A simple way to obtain non set-like models of $ZFC$ is to take a normal ultrafilter $U$ and take the iterated ultrapower of $V$ through length $Ord$. This gives us a non set-like model of $ZFC$, but it is elementary equivalent to $V$. (This approach uses parameters, but they are easily removed.)

In a vague nutshell, is there another way to define "long" models without some form of iteration?

Answer 1

Let me describe another method for making long models definable.

First consider the case that $\kappa$ is inaccessible in $L$ and $\lambda$ is a worldly cardinal in $L$ above $\kappa$. Let $G$ be $L$-generic for the forcing to collapse $\lambda$ to $\kappa$. In the forcing extension, there is a set $E\subset\kappa$ that codes the structure $\langle L_\lambda,\in\rangle$. Let $L[G][H]$ be the forcing extension that codes the set $E$ into the GCH pattern up to $\kappa$. This preserves the inaccessibility of $\kappa$. Let $M=(V_\kappa)^{L[G][H]}$, which is a model of ZFC since $\kappa$ remained inaccessible. In $M$, we can define $E$ using the GCH pattern and therefore in $M$ we can define a copy of the structure $\langle L_\lambda,\in\rangle$, which is a model of ZFC. This model is actually well-founded, and so the model $M$ will also look upon it as well-founded, and it is not set-like, since it has height $\lambda$, which is taller than $\kappa$.

RAW RECORDS >>

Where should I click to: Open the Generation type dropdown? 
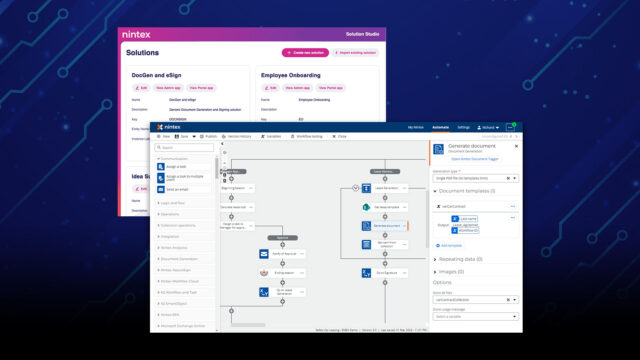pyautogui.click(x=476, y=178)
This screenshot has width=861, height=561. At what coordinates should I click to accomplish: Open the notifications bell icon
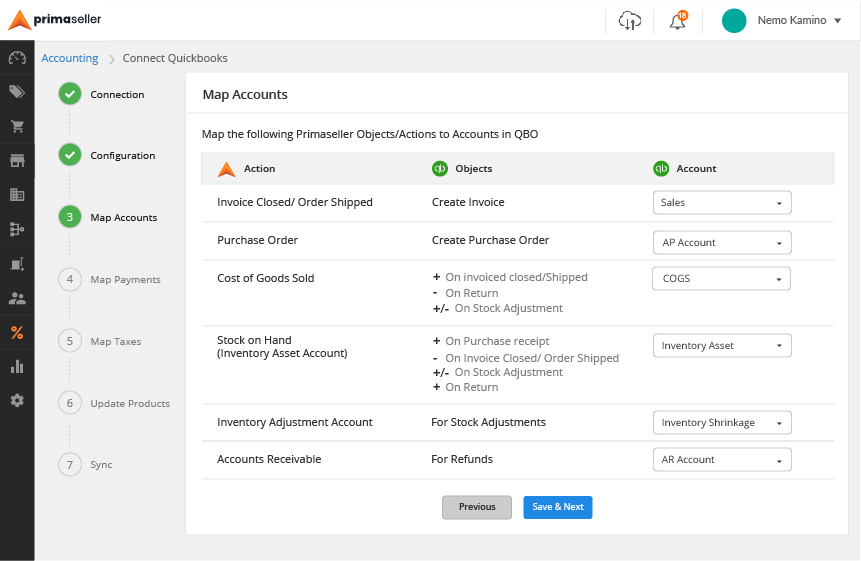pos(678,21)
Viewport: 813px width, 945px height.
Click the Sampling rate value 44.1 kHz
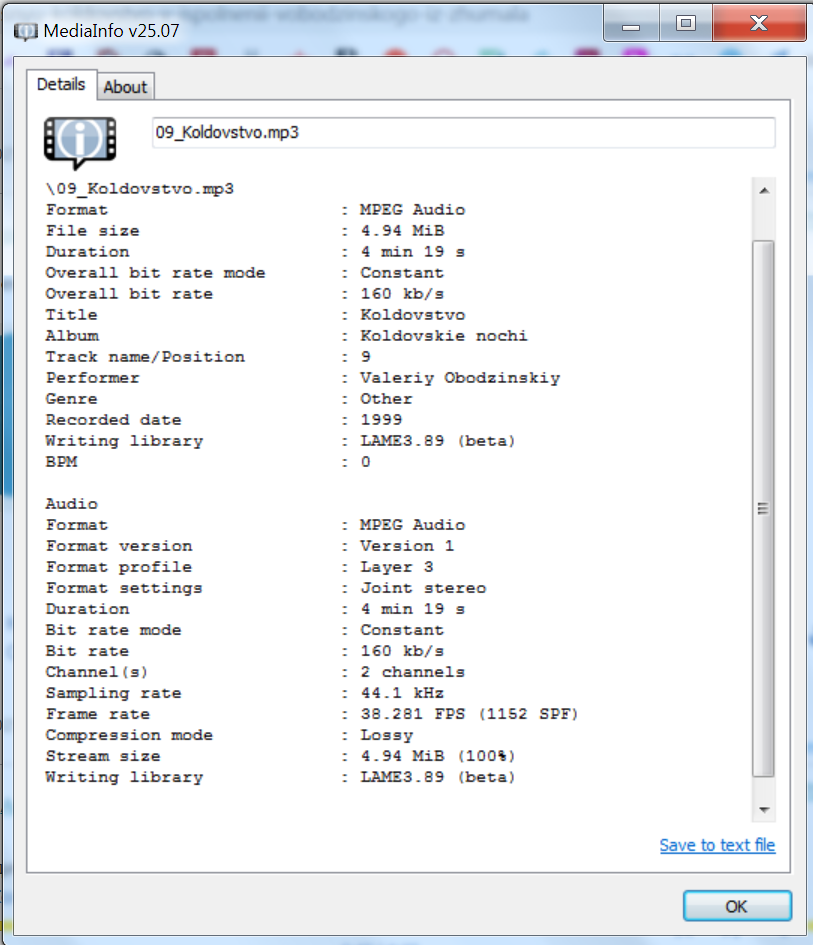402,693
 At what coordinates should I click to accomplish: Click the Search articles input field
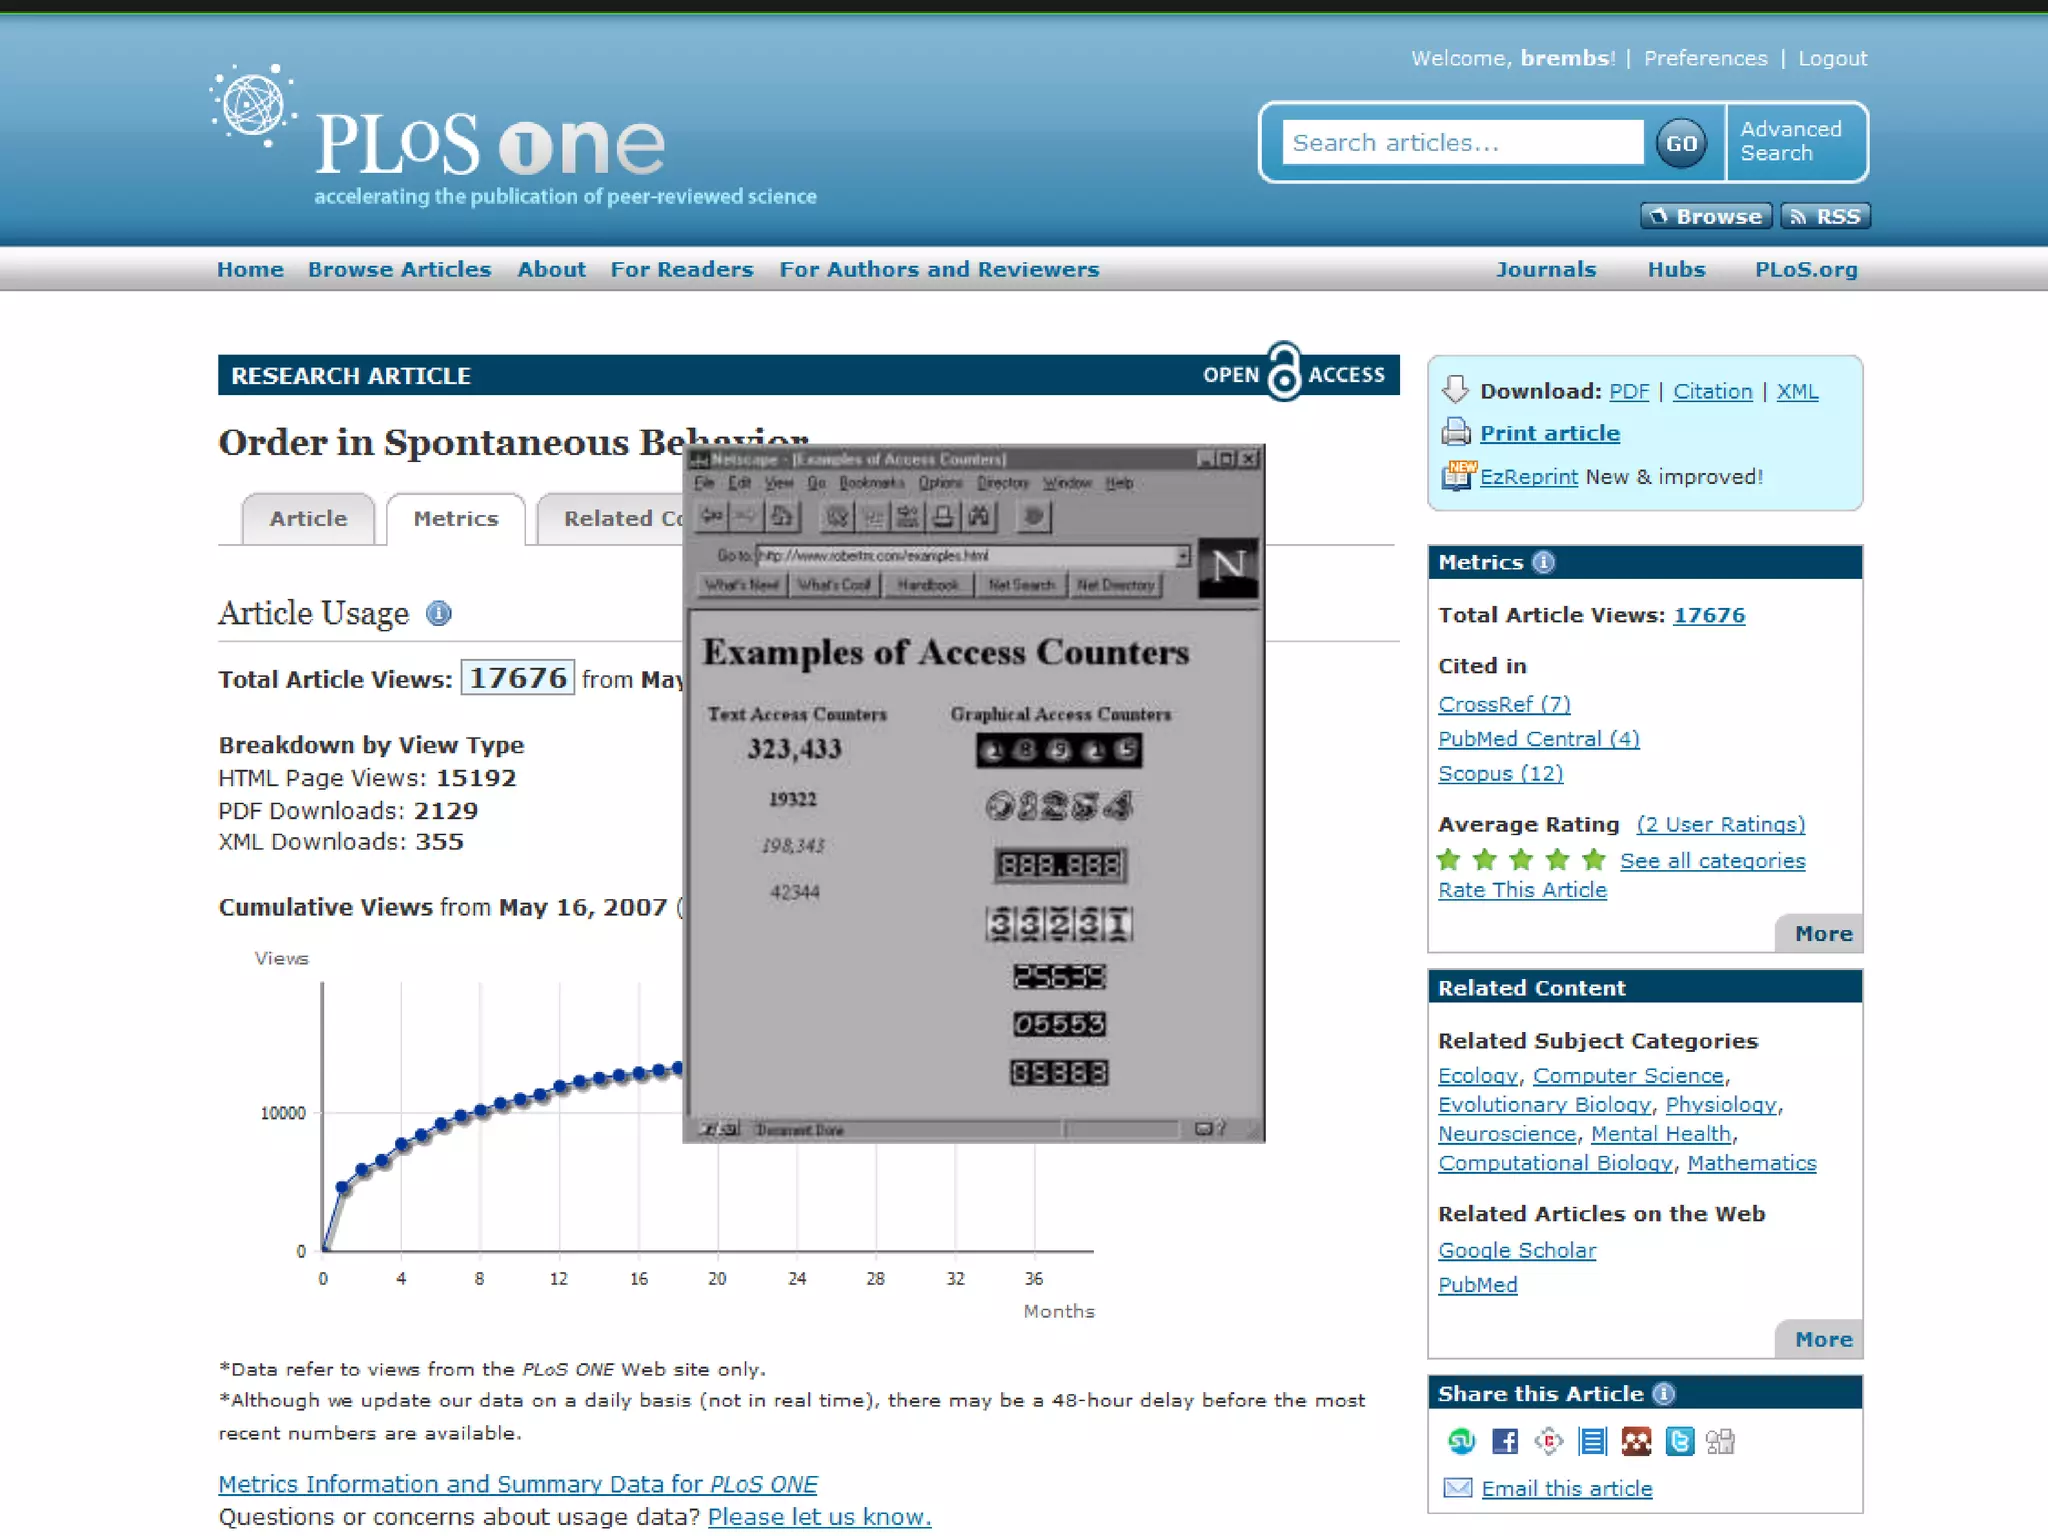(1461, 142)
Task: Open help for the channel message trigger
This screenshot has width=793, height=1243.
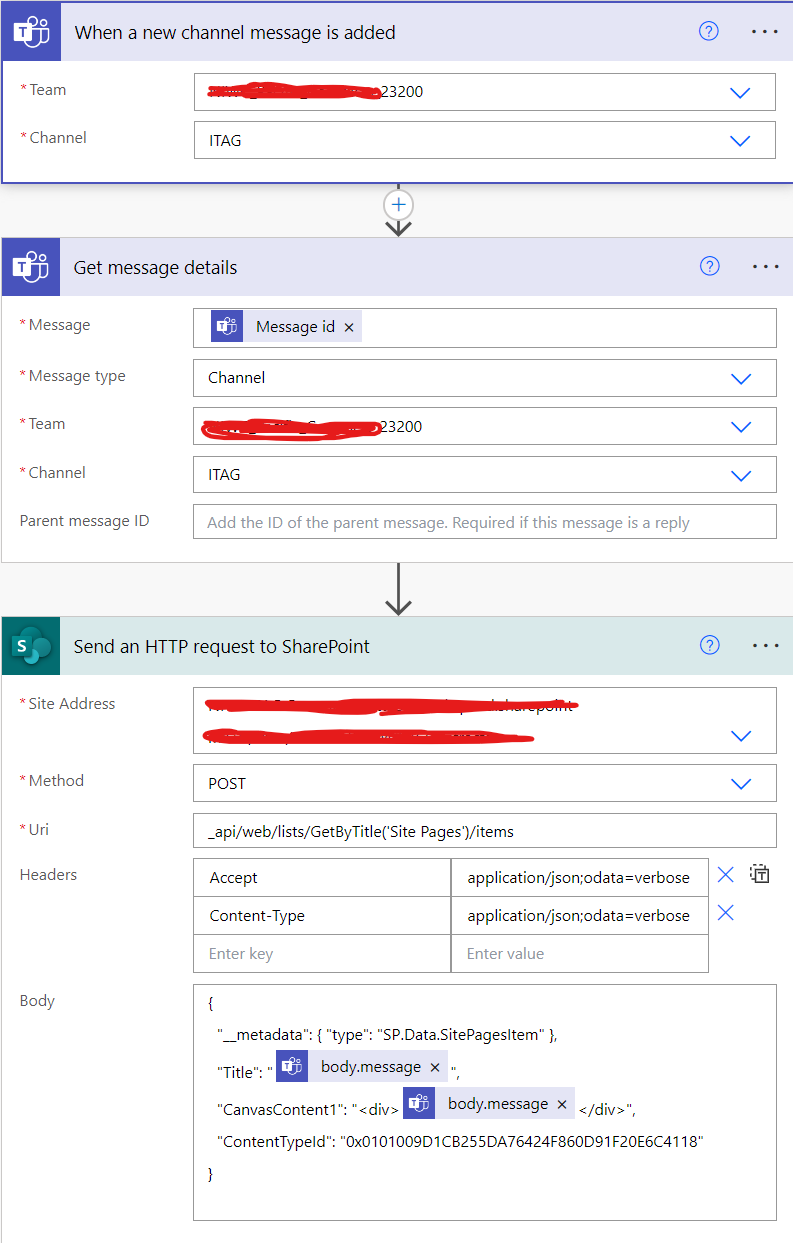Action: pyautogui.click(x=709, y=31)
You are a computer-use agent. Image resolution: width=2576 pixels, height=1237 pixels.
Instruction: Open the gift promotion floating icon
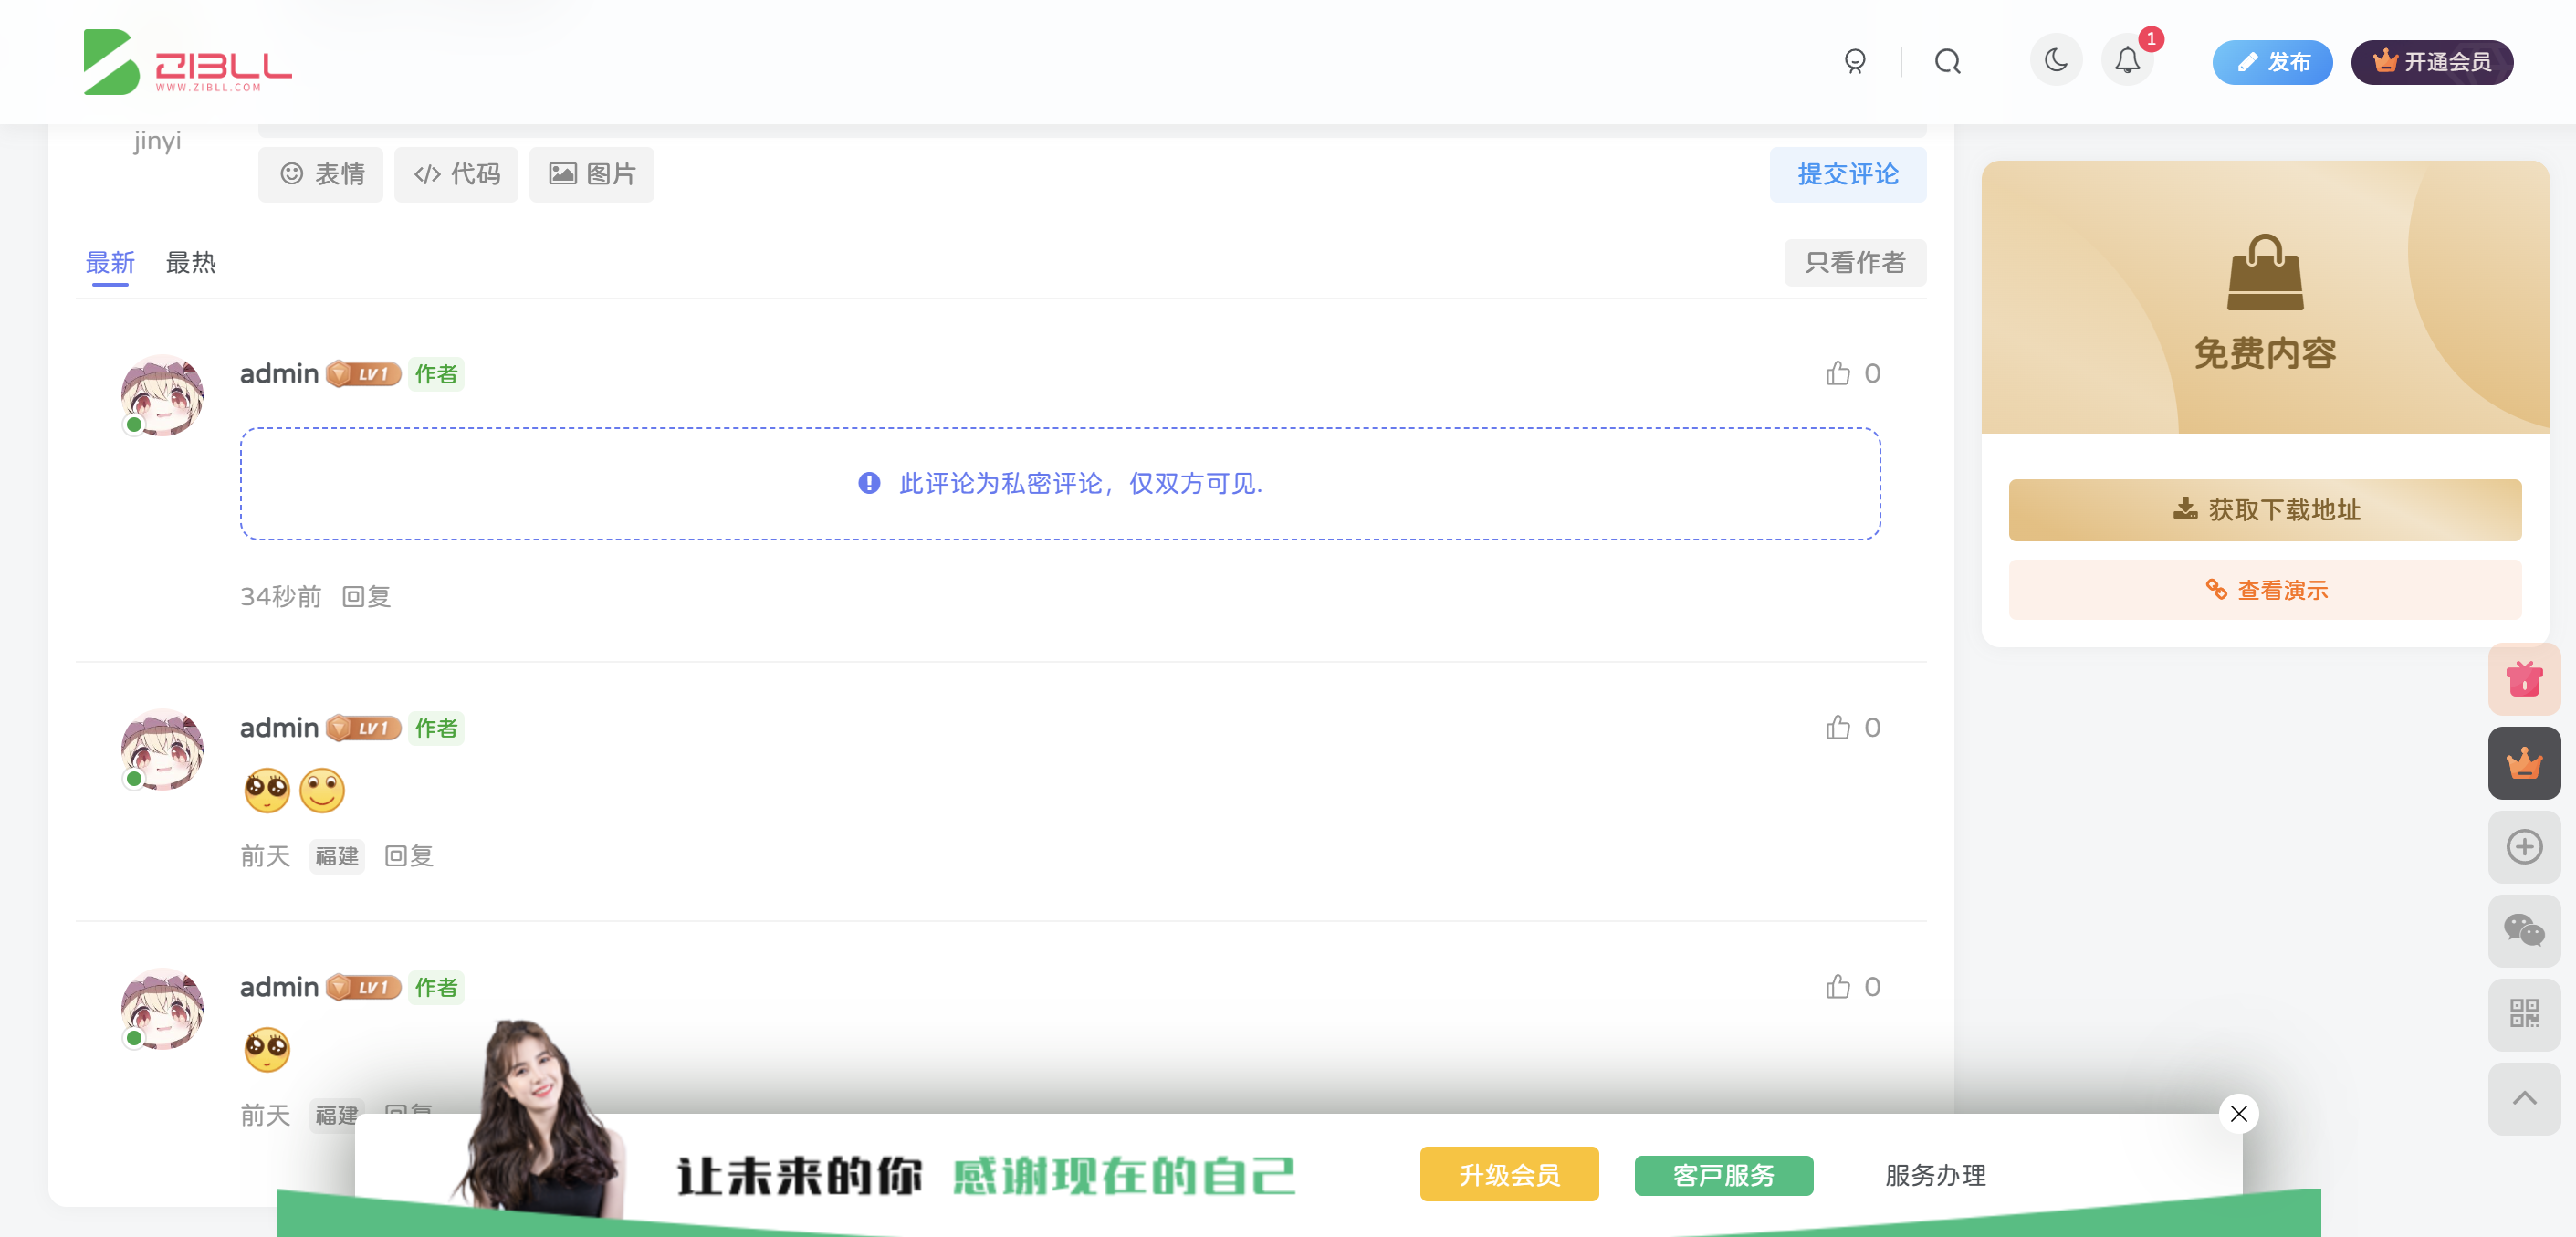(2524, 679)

WHAT IS EXPECTED >>
Resume the discussion of non set-like models of ZFC, continuing from its final sentence.

RESPONSE TO THE TASK >>
So this method shows how a model of ZFC can define a much taller well-founded model of ZFC.

In your question, however, you had asked for more. You wanted the defined model to have a theory not realized in any set-like interpreted model of $M$. Let me modify the construction to achieve something closer to this. I will show how to arrange that $N$ satisfies a theory not satisfied by any set structure in $M$ nor any definable well-founded set-like class structure. (Thanks, Ali, for your comments about this.)

To do it, I will suppose not that $\kappa$ is actually inaccessible in $L$, but rather merely that it is inaccessible in $L_\lambda$, which is itself a pointwise definable model. One can make this situation from the situation above simply by taking the Mostowski collapse of the definable elements of $L_\lambda$. Now, these are countable ordinals in $L$, even though $L_\lambda$ thinks $\kappa$ is inaccessible. But we can still do the forcing $G$ and $H$ and form the model $M=(V_\kappa)^{L_\lambda[G][H]}$ just as above, except that we take $G$ merely $L_\lambda$-generic and $H$ is $\langle L_\kappa,\in,E\rangle$-generic. In $M$, again we can define $L_\lambda$ as a well-founded non-set-like model of ZFC.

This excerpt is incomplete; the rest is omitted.